__EXERCISE DATA__
*** Block opens ***

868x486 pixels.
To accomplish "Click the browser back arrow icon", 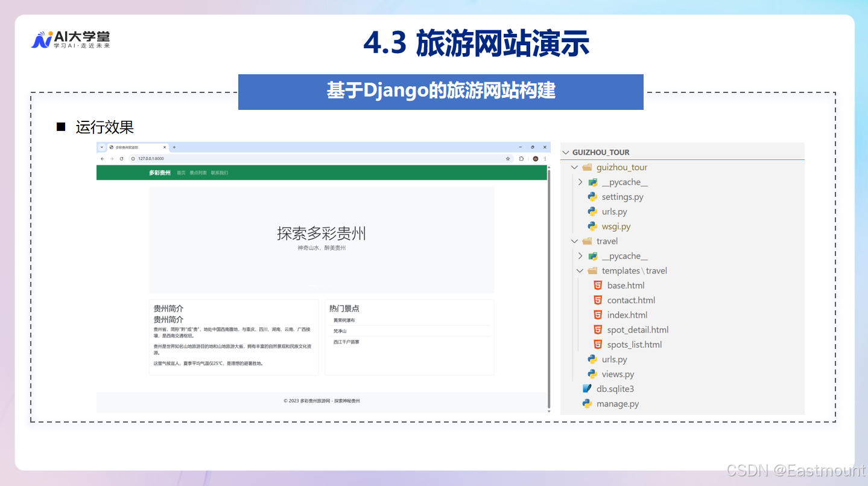I will (x=102, y=158).
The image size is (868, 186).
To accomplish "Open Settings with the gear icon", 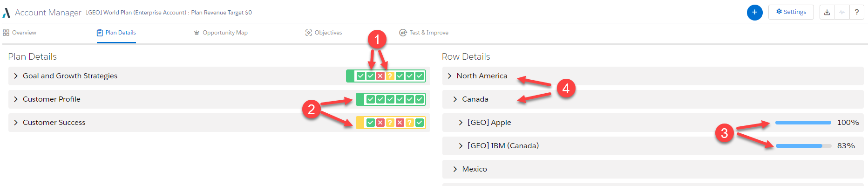I will click(791, 12).
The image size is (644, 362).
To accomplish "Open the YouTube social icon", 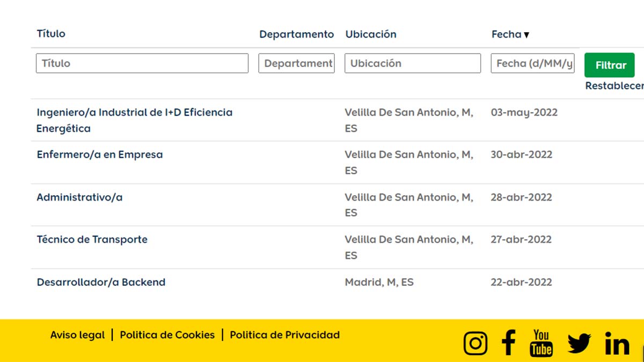I will pos(541,343).
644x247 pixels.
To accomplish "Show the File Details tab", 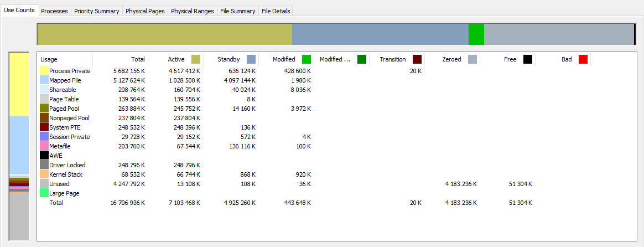I will click(276, 11).
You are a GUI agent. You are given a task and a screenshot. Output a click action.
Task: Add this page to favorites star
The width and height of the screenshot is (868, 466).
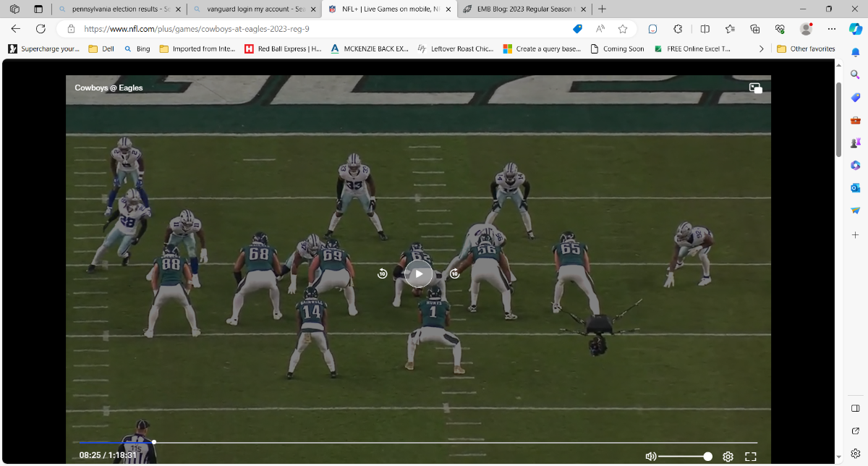pyautogui.click(x=622, y=29)
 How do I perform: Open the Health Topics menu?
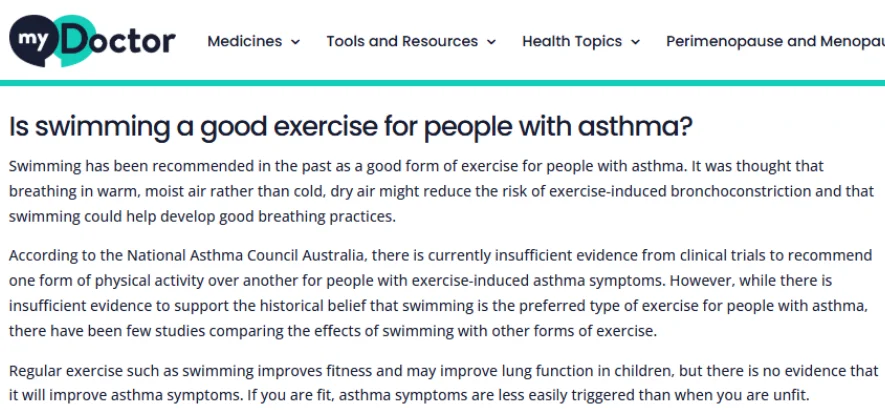(572, 41)
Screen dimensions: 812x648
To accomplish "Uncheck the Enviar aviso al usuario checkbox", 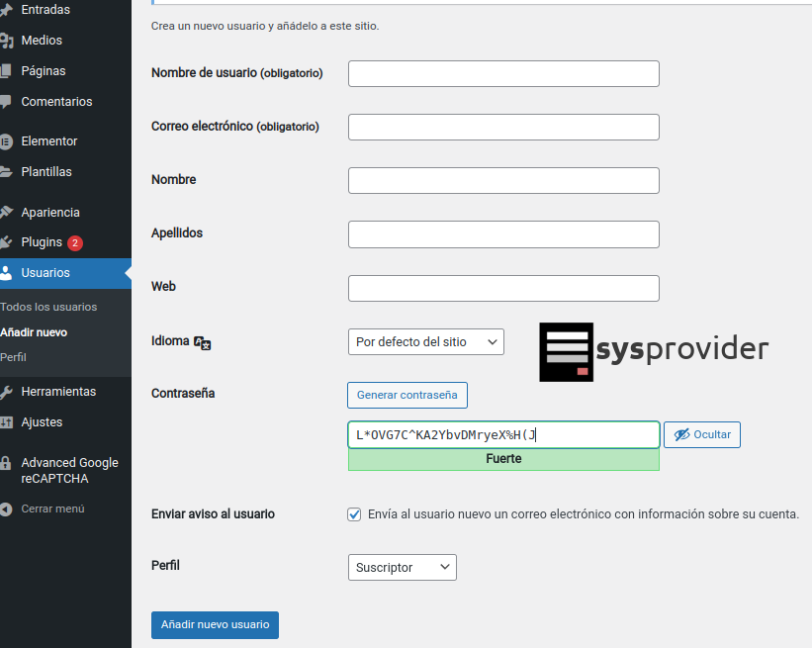I will click(354, 514).
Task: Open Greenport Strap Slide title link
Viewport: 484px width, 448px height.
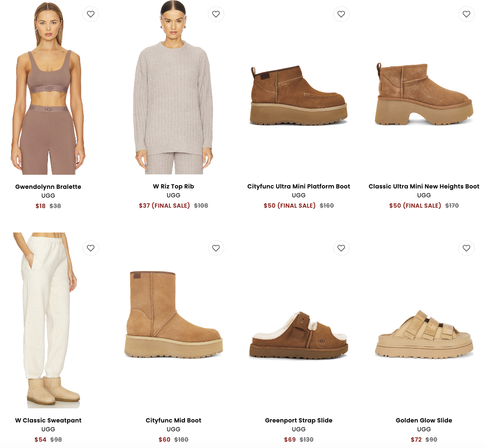Action: tap(299, 420)
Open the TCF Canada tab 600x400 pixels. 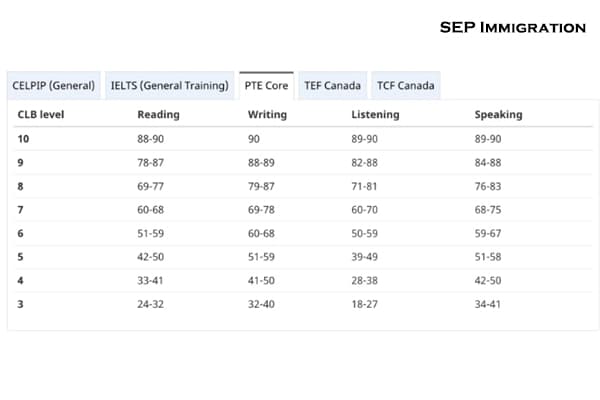point(405,86)
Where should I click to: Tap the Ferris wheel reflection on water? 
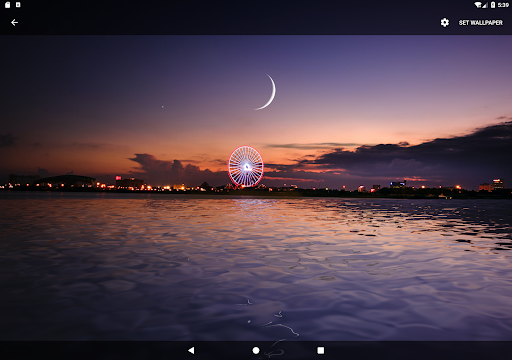pyautogui.click(x=248, y=205)
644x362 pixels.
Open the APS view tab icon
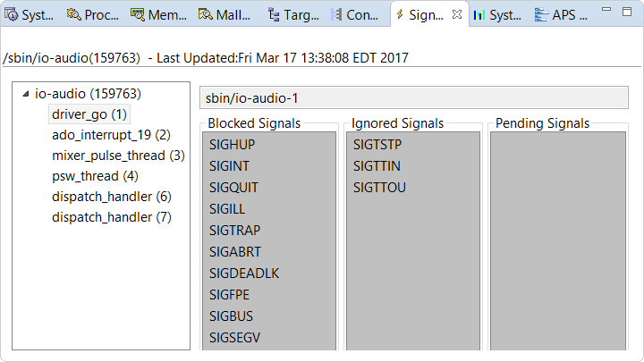(541, 14)
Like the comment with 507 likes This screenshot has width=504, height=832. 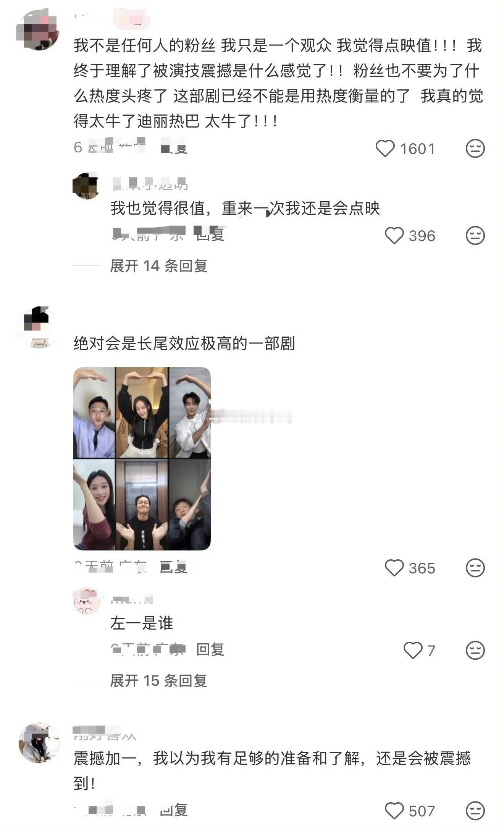[394, 811]
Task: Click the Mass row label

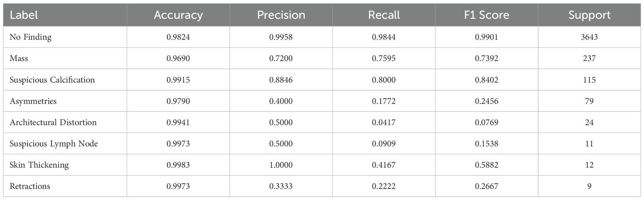Action: tap(19, 59)
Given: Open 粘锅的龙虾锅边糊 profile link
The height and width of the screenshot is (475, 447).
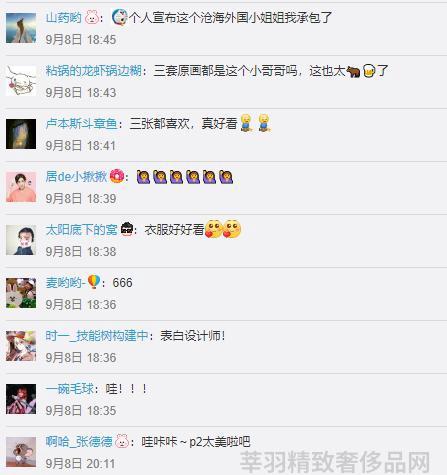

*** Block closes ***

__WHAT IS NEEDED__
Go through the entries and filter for lines holding the word "link"; copy each match.

__YOUR RESPONSE__
Task: Open Greenport Strap Slide title link
Given: Open 粘锅的龙虾锅边糊 profile link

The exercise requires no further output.